As technology advances, these realities and dangers are exacerbated thanks to the use of social networks, due to the ease of access to information and the speed with which content goes viral.

How to detect deepfakes

With the evolution of artificial intelligence techniques, it is becoming more and more complex to recognize deepfakes. However, below we share some factors and characteristics that you can take into account to recognize these fake images or videos.

  • The face and neck

Deepfakes are usually focused on the face, since it is much easier than doing a full body modification.

Observe carefully if the face matches the person's body. Compare the texture and color of the skin on the neck and face, look at the shadows around the eyes, and whether the facial hair looks realistic or not.

  • The flicker

Pay attention to whether it is too little or too much. Deep learning algorithms are not able to reproduce blinking at the same speed as real people do.

  • The inside of the mouth

Machine learning algorithms are unable to accurately imitate the tongue, teeth, and inside of the mouth.

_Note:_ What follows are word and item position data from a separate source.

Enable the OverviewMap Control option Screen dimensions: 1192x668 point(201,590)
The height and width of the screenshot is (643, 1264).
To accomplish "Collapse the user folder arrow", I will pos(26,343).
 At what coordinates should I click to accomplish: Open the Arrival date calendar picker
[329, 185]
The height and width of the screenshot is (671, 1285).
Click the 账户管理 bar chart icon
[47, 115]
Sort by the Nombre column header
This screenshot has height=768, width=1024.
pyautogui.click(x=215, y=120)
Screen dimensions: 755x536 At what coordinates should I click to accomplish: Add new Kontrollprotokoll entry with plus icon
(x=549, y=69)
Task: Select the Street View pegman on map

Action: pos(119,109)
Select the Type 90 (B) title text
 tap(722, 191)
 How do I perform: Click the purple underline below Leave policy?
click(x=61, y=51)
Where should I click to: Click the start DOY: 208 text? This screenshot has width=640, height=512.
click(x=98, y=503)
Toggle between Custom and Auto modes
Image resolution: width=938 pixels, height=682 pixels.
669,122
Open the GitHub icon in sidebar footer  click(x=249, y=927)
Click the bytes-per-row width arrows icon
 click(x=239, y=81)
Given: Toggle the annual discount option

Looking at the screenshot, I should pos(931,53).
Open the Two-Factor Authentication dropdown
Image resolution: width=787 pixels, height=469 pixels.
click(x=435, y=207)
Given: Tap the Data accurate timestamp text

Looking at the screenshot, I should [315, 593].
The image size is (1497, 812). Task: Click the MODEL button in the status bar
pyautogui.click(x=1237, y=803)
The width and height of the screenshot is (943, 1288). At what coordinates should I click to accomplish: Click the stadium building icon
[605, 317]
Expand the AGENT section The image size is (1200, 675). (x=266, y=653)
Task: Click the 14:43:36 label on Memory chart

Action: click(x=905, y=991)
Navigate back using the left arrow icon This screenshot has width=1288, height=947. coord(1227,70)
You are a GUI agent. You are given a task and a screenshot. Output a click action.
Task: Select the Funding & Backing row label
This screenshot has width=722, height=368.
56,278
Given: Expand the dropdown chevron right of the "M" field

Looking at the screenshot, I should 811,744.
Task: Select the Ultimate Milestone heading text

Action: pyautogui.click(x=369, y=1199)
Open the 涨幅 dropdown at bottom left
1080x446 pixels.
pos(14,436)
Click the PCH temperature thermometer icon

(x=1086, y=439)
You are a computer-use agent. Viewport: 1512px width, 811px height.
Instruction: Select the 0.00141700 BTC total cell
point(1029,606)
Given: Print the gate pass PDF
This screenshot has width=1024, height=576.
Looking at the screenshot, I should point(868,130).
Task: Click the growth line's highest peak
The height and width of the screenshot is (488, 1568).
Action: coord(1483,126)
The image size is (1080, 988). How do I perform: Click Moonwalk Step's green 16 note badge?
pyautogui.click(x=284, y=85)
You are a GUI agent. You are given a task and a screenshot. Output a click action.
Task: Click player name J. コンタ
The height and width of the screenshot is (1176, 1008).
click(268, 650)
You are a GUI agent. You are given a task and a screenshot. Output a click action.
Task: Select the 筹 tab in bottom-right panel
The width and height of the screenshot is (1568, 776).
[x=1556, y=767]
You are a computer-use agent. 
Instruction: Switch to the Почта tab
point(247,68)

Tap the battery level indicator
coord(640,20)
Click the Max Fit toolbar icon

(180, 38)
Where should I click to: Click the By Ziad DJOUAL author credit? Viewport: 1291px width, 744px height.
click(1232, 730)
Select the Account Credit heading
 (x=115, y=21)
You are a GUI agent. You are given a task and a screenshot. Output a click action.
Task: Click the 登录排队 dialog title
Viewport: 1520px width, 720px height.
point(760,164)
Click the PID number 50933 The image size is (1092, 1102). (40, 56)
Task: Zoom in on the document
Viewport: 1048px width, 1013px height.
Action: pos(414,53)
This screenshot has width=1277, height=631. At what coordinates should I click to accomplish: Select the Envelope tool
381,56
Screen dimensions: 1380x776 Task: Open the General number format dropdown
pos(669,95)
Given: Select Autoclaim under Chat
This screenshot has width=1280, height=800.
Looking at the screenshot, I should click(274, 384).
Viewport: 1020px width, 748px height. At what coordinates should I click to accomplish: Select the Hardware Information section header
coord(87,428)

Observe the color of the lips, the movements of the mouth and see if there is blurring inside the mouth when speaking.

  • Sound

Synchronization between audio and image often fails. Examine whether the sound matches the lip movements.

  • Video source

Researching who shared the file, where and in what context it was published can help you identify if it is a deepfake.

  • Video length

Most deepfake videos usually last a few seconds, since producing them takes a lot of time, work and money.

Therefore, if we are faced with a short video with improbable or irrational content, it is most likely a deepfake.

Risks and impact of deepfake for companies

This synthetic content is essentially a spoofing tool that facilitates any form offraud. In the business environment, both users and consumers, employees and organizations can be directly affected by this new reality.

The threat is high because deepfakes are capable of circumventing biometric verification measures, which is why they are capable of passing KYC verifications. This means that anyone could be a victim of espionage, blackmail or fraud at the corporate level.

Before this panorama, Zenpli Becomes aessential guarantee for companies, by providing the necessary protection regarding identity verifications. And not only that, it also adds an in-depth inspection and advisory process that allows you to determine the impact of these malicious elements, so that they are not an obstacle to achieving your company's goals.

Besides,Zenpli can detect synthetic identity fraud attempts (the creation of a false identity with real personal data, which is much more difficult to emulate than a document and a selfie), in case of evasion of biometric validation and facematch against the document.

With this, it reinforces security with respect to the digital footprint and goes deeper by adding indicators linked tobehavior, which makes your digital defenses much more difficult to defeat.

It is clear that in the face of so many threats, security is a key aspect for users when choosing services linked to technology.